FP1級過去問題 2026年1月学科試験 問36
問36
民法における相隣関係に関する次の記述のうち、最も不適切なものはどれか。なお、記載のない事項については考慮しないものとする。
- 共有物の分割によって公道に通じない土地が生じた場合、その土地の所有者は、公道に至るため、他の分割者の所有地を、償金を支払うことなく通行することができる。
- 土地の所有者は、隣地との境界またはその付近における障壁、建物その他の工作物の築造、収去または修繕のため、必要な範囲内で隣地を使用することができるが、住家については、その居住者の承諾がなければ、立ち入ることができない。

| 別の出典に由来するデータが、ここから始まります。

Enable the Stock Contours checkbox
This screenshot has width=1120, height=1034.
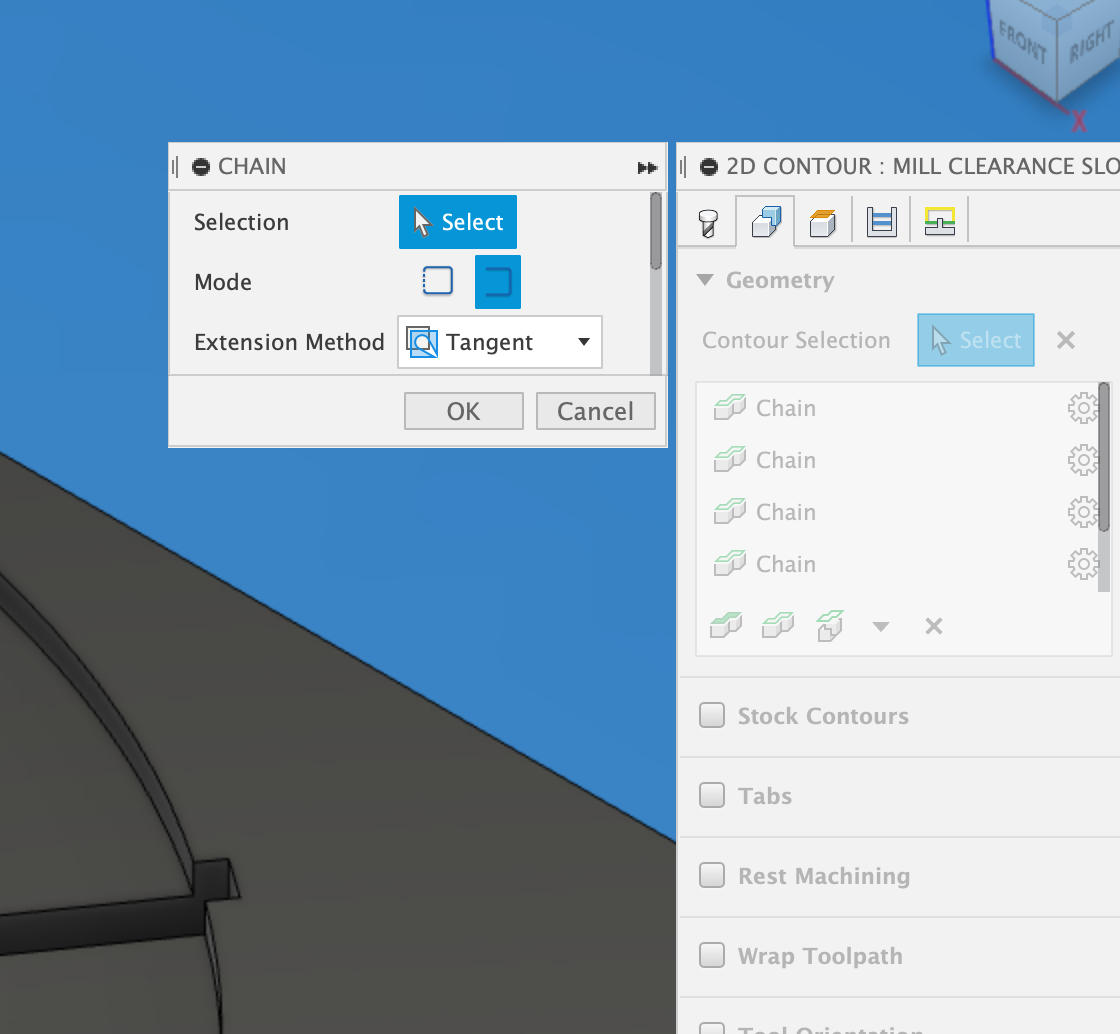712,715
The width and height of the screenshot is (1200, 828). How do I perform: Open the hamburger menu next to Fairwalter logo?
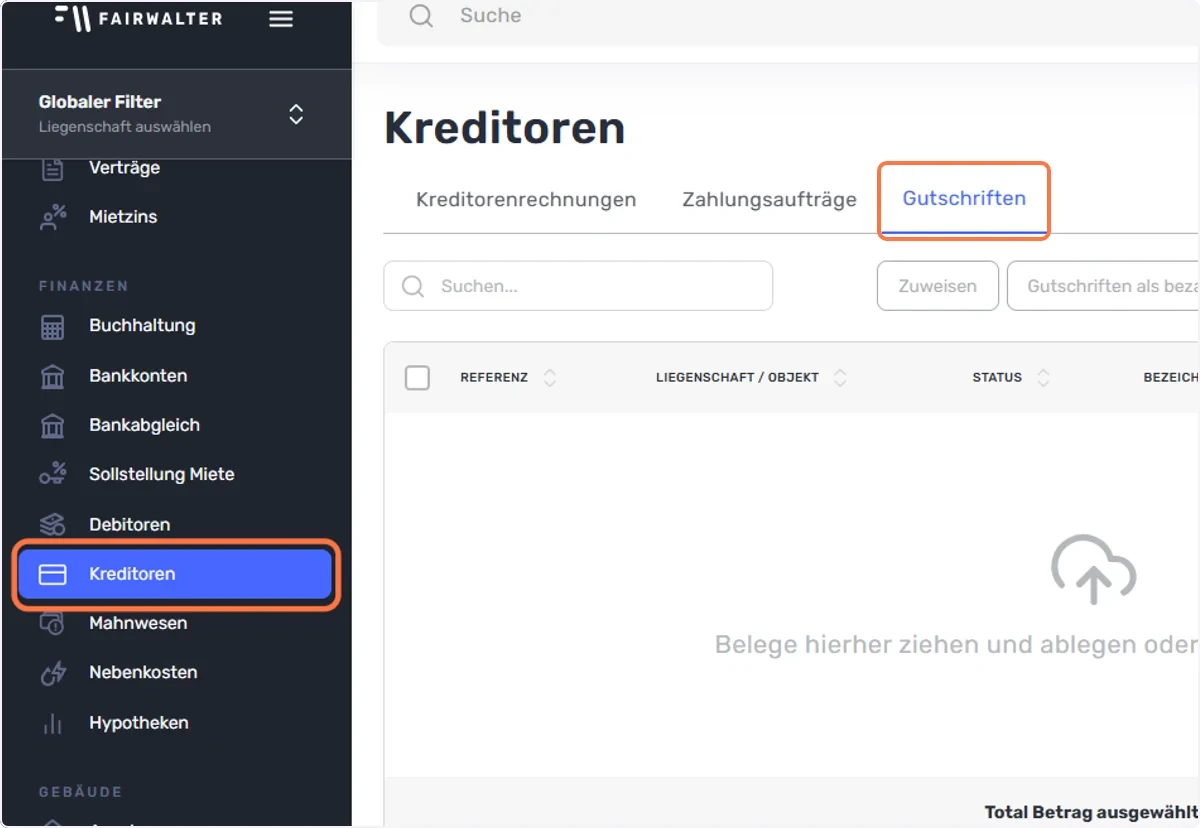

- 土地の所有者は、他人が所有する設備を使用しなければ電気、ガスまたは水道水の供給その他これらに類する継続的給付を受けることができない場合に、継続的給付を受けるために他人が所有する設備を使用するときは、その利益を受ける割合に応じて、その設置、改築、修繕および維持に要する費用を負担しなければならない。
- 共有物の分割によって他の土地に設備を設置しなければ電気、ガスまたは水道水の供給その他これらに類する継続的給付を受けることができない土地が生じた場合、その土地の所有者は、継続的給付を受けるため、他の分割者の所有地またはその他の隣地に設備を設置することができる。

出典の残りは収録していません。